#### [THE TASK]
Your result should be the lines holding the word "agent", copied from the entries below.

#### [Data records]
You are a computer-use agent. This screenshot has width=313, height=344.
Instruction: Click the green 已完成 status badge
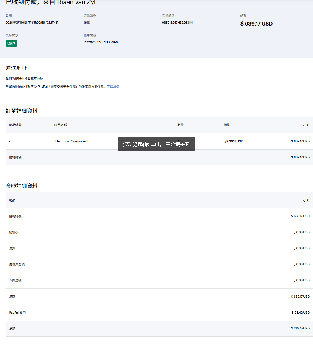[11, 43]
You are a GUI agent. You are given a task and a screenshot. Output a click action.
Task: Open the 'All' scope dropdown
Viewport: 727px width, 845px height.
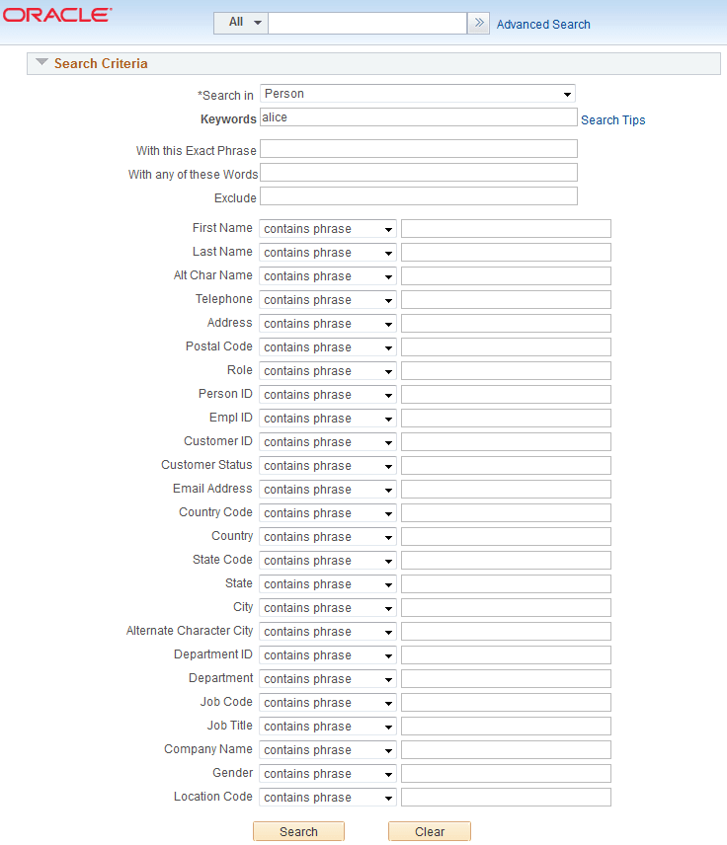[x=240, y=22]
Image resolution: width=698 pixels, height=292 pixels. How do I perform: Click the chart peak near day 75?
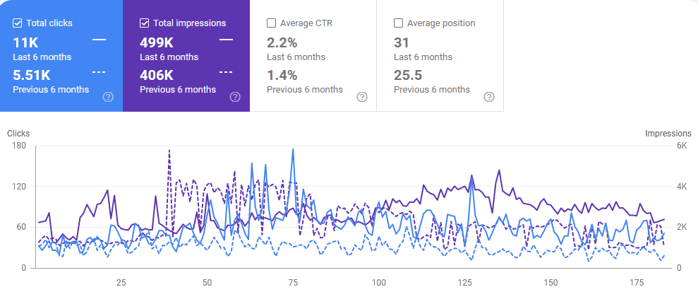292,149
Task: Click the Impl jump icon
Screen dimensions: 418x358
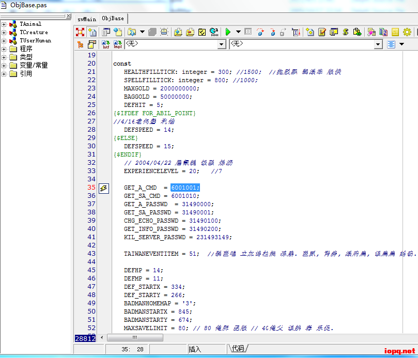Action: [x=118, y=44]
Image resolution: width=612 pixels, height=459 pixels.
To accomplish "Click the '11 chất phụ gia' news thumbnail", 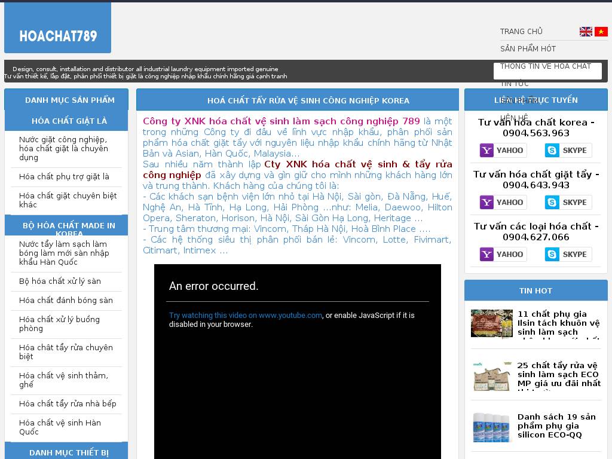I will tap(491, 323).
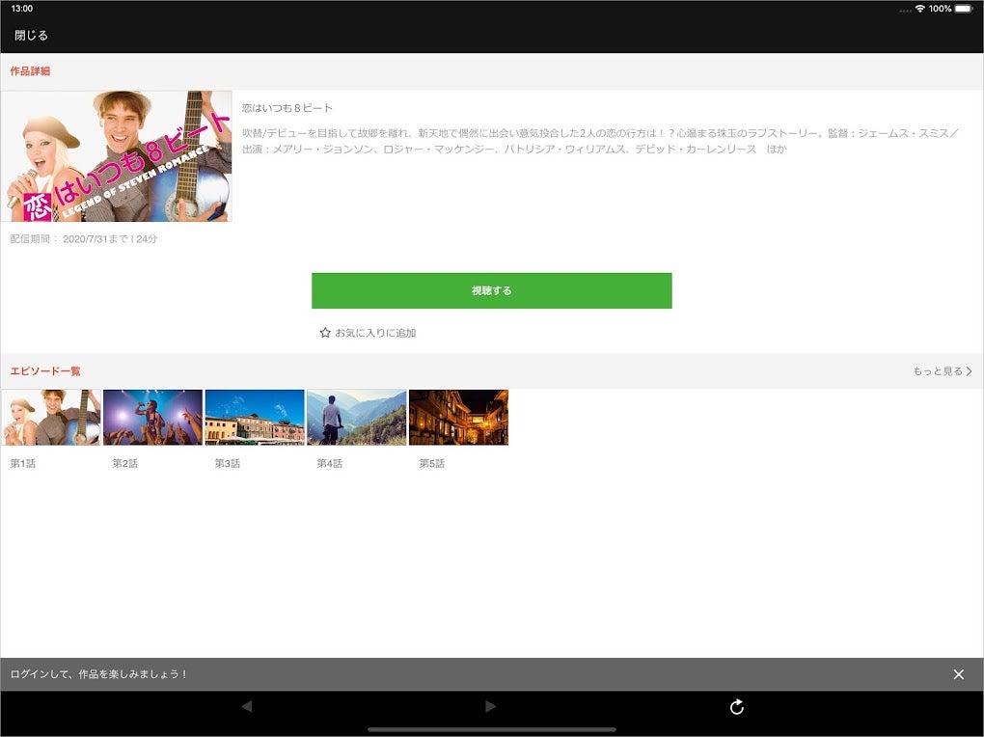Viewport: 984px width, 737px height.
Task: Tap the battery status icon
Action: click(965, 8)
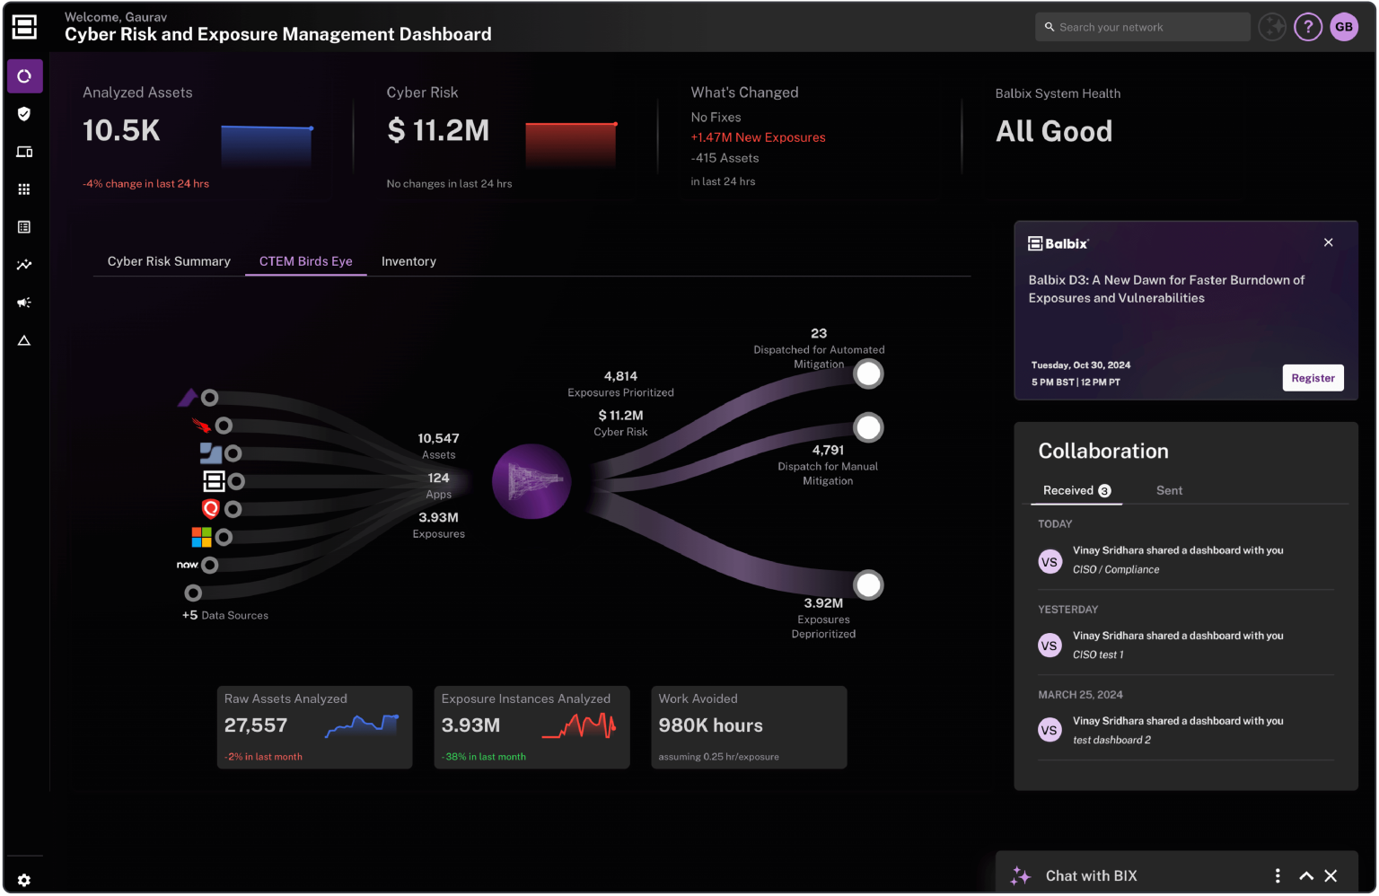This screenshot has height=896, width=1379.
Task: Open the assets/devices icon in the left sidebar
Action: [24, 151]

#### [YOUR RESPONSE]
You are a computer-use agent. This screenshot has width=313, height=344.
You are a GUI agent. You are given a task and a screenshot. Output a click action.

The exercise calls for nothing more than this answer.